Known Issues
General Issues
CSE Upgrade from 3.1.3 to 3.1.3 fails
The use case for upgrading from CSE 3.1.3 to 3.1.3 is needed if cse upgrade
or cse install
fails; in this case,
one would need to run cse upgrade
for CSE to be able to run, but this upgrade is failing. The workaround for this
upgrade failure is to delete the CSE extension (instructions here)
and then run cse install
again.
No kapp-controller or metrics-server version is installed or listed in the UI/CLI on TKG clusters using TKG ova 1.3.X
The compatible kapp-controller and metrics-server versions are listed in an ova’s TKR bom file. For TKG ova 1.3.Z, these versions are not found in the same sections of the TKR bom file as the sections for TKG ova’s >= 1.4.0.

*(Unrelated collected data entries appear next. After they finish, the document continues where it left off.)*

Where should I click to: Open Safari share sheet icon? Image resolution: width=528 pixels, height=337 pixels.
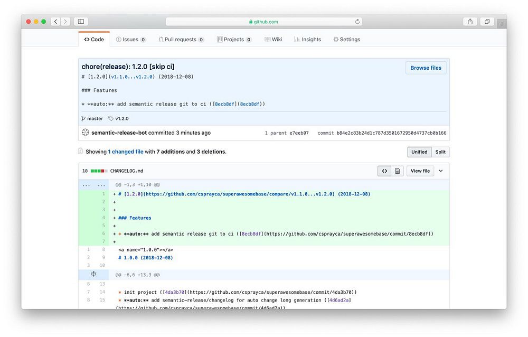click(x=470, y=22)
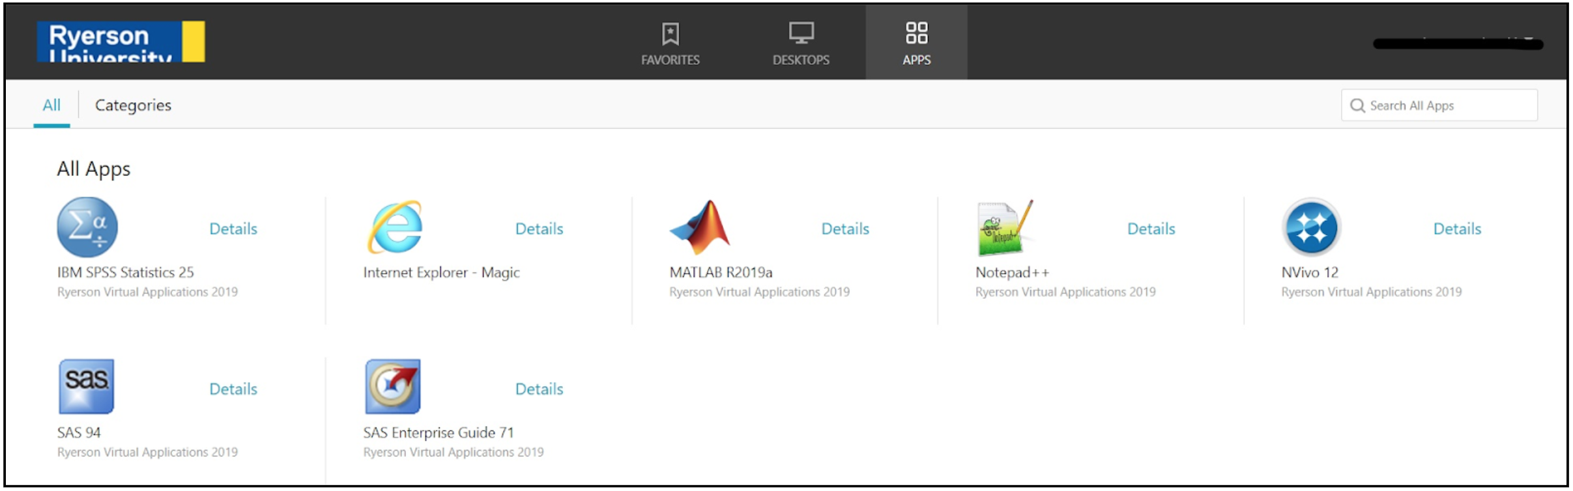Open the Internet Explorer - Magic icon

pos(395,227)
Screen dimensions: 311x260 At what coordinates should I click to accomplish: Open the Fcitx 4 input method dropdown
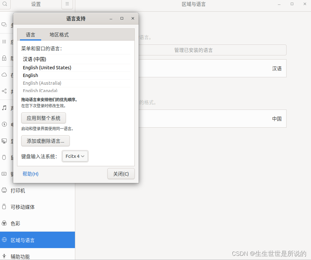coord(75,156)
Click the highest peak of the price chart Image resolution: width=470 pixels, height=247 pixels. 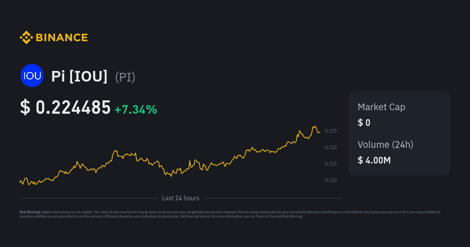click(315, 126)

Output of vcd cse cluster info
for TKG clusters has the kubeconfig of the cluster embedded in it, while output for Native clusters don’t have it.
Although both native and TKG clusters use RDE 2.0.0 for representation in VCD, they differ quite a bit in their structure.
kubeconfig content being part of the output of vcd cse cluster info
for TKG clusters and not native clusters is by design.
In CSE 3.1.1, vcd-cli
prints the error Error: 'NoneType' object is not subscriptable
to console on invoking CSE commands
This error is observed when CSE tries to restore a previously expired session and/or CSE server is down or unreachable.
Workaround:
Please logout and log back in vcd-cli
before exceuting further CSE related commands.
In CSE 3.1, pre-existing templates will not work after upgrading to CSE 3.1 (legacy_mode=true)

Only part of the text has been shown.